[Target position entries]
^^^^^^^^
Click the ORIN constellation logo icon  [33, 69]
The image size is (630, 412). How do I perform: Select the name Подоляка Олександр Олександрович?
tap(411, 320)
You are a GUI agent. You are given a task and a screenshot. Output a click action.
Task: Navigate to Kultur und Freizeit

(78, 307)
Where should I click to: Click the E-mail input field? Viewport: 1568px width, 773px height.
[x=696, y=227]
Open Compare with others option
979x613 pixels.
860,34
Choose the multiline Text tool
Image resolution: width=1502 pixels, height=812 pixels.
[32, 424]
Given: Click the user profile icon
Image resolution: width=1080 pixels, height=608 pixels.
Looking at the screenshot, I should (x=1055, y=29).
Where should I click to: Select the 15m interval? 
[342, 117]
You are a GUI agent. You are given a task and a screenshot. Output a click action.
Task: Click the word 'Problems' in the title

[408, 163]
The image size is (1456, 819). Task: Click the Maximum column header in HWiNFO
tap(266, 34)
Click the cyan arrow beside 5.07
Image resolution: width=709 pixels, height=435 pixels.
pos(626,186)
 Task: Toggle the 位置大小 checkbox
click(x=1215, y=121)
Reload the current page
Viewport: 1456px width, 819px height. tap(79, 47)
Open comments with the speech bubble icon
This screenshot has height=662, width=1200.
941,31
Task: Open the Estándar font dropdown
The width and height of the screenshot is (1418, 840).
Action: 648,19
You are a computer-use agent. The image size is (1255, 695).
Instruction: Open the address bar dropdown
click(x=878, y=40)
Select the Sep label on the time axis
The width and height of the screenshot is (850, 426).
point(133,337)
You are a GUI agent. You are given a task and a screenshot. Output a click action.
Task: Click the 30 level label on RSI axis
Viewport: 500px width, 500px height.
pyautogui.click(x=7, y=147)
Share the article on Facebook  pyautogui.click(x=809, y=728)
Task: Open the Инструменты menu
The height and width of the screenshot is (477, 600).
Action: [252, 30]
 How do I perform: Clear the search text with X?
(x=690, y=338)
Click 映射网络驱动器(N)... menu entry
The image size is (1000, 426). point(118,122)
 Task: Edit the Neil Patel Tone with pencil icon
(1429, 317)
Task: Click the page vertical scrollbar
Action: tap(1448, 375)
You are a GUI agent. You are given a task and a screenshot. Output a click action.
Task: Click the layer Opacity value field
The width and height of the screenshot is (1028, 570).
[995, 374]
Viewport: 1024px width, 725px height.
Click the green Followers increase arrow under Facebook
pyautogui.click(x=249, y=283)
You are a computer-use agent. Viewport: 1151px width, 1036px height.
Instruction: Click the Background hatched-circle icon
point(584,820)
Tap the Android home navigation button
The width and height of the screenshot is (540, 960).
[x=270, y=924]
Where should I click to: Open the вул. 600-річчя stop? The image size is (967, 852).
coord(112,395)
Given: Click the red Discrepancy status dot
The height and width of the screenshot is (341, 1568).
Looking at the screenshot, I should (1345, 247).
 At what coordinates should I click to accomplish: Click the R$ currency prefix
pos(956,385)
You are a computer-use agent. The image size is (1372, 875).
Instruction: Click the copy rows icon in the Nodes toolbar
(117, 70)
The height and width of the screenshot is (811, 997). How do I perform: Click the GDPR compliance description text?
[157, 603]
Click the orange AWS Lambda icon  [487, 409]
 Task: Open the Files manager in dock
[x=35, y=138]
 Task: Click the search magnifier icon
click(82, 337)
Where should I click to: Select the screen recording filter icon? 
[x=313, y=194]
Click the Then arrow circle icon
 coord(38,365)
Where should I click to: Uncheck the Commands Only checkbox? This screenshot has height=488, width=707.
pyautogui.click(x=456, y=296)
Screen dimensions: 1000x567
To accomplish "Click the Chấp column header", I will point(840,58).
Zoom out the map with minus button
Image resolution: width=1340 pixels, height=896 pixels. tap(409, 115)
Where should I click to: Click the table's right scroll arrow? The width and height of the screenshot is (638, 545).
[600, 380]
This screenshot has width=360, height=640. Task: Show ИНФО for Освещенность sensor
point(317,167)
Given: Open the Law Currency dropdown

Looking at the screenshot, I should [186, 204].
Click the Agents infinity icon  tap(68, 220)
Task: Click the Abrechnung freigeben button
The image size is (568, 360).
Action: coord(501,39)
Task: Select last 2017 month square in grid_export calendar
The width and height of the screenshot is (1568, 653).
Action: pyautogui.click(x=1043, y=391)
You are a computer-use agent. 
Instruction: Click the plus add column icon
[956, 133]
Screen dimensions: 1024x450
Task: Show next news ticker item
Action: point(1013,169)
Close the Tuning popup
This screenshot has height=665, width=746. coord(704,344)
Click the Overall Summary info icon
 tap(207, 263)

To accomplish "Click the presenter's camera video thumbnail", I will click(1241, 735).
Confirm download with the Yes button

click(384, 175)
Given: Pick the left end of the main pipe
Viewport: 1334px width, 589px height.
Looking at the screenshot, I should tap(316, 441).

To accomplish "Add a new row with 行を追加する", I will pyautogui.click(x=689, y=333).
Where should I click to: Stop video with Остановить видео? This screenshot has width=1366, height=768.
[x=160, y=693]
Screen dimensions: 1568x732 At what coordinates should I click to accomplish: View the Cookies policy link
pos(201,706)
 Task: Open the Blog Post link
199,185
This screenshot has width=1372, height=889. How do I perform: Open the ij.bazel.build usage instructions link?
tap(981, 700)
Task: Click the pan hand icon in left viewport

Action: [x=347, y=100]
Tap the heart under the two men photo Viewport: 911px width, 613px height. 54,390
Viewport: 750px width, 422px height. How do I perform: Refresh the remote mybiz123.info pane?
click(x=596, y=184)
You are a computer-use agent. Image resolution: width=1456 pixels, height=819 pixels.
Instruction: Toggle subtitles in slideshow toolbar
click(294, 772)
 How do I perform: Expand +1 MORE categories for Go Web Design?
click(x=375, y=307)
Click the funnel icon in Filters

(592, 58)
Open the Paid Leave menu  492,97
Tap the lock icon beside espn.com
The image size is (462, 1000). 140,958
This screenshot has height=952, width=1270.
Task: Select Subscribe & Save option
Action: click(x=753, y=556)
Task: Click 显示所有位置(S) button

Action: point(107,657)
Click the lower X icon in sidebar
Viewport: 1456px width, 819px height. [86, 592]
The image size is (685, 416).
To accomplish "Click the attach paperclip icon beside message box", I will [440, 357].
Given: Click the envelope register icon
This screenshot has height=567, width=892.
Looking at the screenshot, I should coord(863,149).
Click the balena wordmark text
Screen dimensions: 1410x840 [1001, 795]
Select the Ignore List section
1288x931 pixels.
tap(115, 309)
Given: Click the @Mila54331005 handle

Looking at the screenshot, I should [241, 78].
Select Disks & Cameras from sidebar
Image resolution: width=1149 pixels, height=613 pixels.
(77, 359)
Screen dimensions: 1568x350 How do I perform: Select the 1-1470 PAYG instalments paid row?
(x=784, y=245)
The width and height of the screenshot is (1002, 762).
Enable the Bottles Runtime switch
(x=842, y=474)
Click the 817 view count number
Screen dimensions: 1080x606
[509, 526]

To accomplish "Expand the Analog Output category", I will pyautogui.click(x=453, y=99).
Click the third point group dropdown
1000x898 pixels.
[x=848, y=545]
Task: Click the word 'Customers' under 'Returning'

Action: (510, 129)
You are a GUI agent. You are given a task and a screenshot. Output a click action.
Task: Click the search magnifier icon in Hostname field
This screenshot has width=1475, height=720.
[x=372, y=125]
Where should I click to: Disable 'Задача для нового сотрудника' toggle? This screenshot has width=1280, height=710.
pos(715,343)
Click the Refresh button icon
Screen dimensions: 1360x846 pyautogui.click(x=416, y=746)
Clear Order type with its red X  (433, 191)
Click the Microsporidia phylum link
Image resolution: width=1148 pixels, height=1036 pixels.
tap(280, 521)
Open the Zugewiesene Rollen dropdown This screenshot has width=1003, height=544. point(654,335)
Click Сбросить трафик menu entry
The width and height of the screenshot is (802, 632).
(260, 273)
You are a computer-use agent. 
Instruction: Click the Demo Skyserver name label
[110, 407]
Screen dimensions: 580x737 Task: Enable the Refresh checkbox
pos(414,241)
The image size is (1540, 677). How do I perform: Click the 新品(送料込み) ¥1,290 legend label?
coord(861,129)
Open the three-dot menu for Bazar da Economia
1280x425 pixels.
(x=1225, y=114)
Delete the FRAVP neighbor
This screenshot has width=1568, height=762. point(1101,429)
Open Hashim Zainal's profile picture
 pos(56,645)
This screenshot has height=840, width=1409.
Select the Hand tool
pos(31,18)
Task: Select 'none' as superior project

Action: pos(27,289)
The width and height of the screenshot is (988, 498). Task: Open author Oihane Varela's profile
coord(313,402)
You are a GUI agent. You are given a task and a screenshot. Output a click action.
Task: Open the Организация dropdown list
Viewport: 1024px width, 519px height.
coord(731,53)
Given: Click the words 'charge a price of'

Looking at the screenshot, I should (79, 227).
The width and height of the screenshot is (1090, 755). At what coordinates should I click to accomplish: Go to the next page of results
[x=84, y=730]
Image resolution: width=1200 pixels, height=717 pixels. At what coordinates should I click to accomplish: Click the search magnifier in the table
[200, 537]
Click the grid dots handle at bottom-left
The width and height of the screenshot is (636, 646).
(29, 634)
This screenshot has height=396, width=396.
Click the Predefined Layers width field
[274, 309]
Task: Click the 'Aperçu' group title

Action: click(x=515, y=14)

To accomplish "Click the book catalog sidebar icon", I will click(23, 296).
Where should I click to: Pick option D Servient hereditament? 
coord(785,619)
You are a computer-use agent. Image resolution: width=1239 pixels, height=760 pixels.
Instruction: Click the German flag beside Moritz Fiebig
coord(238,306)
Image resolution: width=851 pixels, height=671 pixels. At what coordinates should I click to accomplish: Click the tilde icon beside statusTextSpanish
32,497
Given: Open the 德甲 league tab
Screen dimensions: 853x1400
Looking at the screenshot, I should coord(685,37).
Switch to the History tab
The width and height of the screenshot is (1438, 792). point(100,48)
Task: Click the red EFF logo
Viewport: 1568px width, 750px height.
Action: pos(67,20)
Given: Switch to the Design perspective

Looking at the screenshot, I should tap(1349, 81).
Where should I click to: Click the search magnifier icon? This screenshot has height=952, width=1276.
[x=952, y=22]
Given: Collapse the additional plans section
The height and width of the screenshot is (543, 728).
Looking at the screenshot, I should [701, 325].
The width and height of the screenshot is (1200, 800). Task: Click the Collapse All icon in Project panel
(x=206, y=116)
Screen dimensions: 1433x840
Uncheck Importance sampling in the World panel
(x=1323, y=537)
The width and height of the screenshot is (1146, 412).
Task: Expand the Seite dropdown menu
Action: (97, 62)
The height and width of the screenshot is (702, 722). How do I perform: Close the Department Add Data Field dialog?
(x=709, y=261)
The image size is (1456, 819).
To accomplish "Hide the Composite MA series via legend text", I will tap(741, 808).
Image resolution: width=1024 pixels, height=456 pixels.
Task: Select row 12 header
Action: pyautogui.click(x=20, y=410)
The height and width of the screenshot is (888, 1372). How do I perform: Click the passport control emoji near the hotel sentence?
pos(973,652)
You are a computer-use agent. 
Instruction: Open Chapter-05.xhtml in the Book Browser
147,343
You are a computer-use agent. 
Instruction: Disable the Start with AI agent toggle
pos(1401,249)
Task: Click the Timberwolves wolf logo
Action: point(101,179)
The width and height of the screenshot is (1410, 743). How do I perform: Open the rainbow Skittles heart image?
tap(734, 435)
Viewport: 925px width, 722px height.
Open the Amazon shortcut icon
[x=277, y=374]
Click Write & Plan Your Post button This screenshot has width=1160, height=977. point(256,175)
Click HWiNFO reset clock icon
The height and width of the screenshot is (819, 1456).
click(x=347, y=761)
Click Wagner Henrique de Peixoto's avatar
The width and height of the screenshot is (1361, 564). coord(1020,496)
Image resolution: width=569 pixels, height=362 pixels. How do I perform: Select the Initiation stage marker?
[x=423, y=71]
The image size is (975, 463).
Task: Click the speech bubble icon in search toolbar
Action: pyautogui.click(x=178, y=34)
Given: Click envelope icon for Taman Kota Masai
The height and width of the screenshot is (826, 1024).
^^^^^^^^
▶ _Directions for this task_: Reproduce verbatim every line from the beginning of the entries through the line containing "Action: tap(1448, 375)", both ends included.

▶ _Response_:
Click the ORIN constellation logo icon  [33, 69]
The image size is (630, 412). How do I perform: Select the name Подоляка Олександр Олександрович?
tap(411, 320)
You are a GUI agent. You are given a task and a screenshot. Output a click action.
Task: Navigate to Kultur und Freizeit

(78, 307)
Where should I click to: Click the E-mail input field? Viewport: 1568px width, 773px height.
[x=696, y=227]
Open Compare with others option
979x613 pixels.
860,34
Choose the multiline Text tool
Image resolution: width=1502 pixels, height=812 pixels.
[32, 424]
Given: Click the user profile icon
Image resolution: width=1080 pixels, height=608 pixels.
Looking at the screenshot, I should (x=1055, y=29).
Where should I click to: Select the 15m interval? 
[342, 117]
You are a GUI agent. You are given a task and a screenshot. Output a click action.
Task: Click the word 'Problems' in the title

[408, 163]
The image size is (1456, 819). Task: Click the Maximum column header in HWiNFO
tap(266, 34)
Click the cyan arrow beside 5.07
Image resolution: width=709 pixels, height=435 pixels.
pos(626,186)
 Task: Toggle the 位置大小 checkbox
click(x=1215, y=121)
Reload the current page
Viewport: 1456px width, 819px height. tap(79, 47)
Open comments with the speech bubble icon
This screenshot has height=662, width=1200.
941,31
Task: Open the Estándar font dropdown
The width and height of the screenshot is (1418, 840).
Action: 648,19
You are a computer-use agent. The image size is (1255, 695).
Instruction: Open the address bar dropdown
click(x=878, y=40)
Select the Sep label on the time axis
The width and height of the screenshot is (850, 426).
point(133,337)
You are a GUI agent. You are given a task and a screenshot. Output a click action.
Task: Click the 30 level label on RSI axis
Viewport: 500px width, 500px height.
pyautogui.click(x=7, y=147)
Share the article on Facebook  pyautogui.click(x=809, y=728)
Task: Open the Инструменты menu
The height and width of the screenshot is (477, 600).
Action: [252, 30]
 How do I perform: Clear the search text with X?
(x=690, y=338)
Click 映射网络驱动器(N)... menu entry
The image size is (1000, 426). point(118,122)
 Task: Edit the Neil Patel Tone with pencil icon
(1429, 317)
Task: Click the page vertical scrollbar
Action: tap(1448, 375)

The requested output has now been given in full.